● DIRECTIONS: I'd like an exact copy of every line from the start of the entries below through the line containing "Given: Click Submit", please.
════════
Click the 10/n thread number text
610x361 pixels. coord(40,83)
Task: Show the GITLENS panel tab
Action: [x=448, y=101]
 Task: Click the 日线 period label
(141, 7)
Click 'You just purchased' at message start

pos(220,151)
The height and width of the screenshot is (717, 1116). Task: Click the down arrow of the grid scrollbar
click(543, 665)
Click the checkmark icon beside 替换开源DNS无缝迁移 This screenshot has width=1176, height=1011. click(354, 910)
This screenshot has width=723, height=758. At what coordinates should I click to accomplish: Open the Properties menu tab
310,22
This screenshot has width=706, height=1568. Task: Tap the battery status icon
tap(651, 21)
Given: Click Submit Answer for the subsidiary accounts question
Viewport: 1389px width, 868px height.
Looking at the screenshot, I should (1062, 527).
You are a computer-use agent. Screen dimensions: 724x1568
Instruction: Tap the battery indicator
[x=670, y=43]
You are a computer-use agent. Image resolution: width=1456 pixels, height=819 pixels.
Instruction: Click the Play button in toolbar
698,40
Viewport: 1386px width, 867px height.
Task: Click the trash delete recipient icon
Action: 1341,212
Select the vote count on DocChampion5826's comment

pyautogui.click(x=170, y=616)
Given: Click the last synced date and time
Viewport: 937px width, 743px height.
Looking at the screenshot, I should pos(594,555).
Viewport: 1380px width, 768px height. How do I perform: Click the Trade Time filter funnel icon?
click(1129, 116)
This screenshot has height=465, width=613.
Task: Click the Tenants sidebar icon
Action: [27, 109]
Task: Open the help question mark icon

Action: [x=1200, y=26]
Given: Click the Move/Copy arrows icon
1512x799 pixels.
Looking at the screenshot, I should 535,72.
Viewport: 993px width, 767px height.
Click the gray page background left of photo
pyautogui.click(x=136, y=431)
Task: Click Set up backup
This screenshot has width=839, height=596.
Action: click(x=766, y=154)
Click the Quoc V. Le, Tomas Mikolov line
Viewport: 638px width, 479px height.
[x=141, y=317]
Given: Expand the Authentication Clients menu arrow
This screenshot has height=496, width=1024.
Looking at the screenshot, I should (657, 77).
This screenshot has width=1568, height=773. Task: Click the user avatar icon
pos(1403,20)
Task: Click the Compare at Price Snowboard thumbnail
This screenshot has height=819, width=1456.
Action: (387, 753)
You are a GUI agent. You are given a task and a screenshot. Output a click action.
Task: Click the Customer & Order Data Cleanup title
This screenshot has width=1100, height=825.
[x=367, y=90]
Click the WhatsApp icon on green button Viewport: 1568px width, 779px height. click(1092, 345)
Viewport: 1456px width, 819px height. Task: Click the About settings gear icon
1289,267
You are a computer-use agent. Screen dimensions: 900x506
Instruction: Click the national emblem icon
════════
● ANSWER FOR THE TASK:
Click the 10/n thread number text
610x361 pixels. coord(40,83)
Task: Show the GITLENS panel tab
Action: [x=448, y=101]
 Task: Click the 日线 period label
(141, 7)
Click 'You just purchased' at message start

pos(220,151)
The height and width of the screenshot is (717, 1116). Task: Click the down arrow of the grid scrollbar
click(543, 665)
Click the checkmark icon beside 替换开源DNS无缝迁移 This screenshot has width=1176, height=1011. click(354, 910)
This screenshot has width=723, height=758. At what coordinates should I click to accomplish: Open the Properties menu tab
310,22
This screenshot has width=706, height=1568. Task: Tap the battery status icon
tap(651, 21)
Given: Click Submit Answer for the subsidiary accounts question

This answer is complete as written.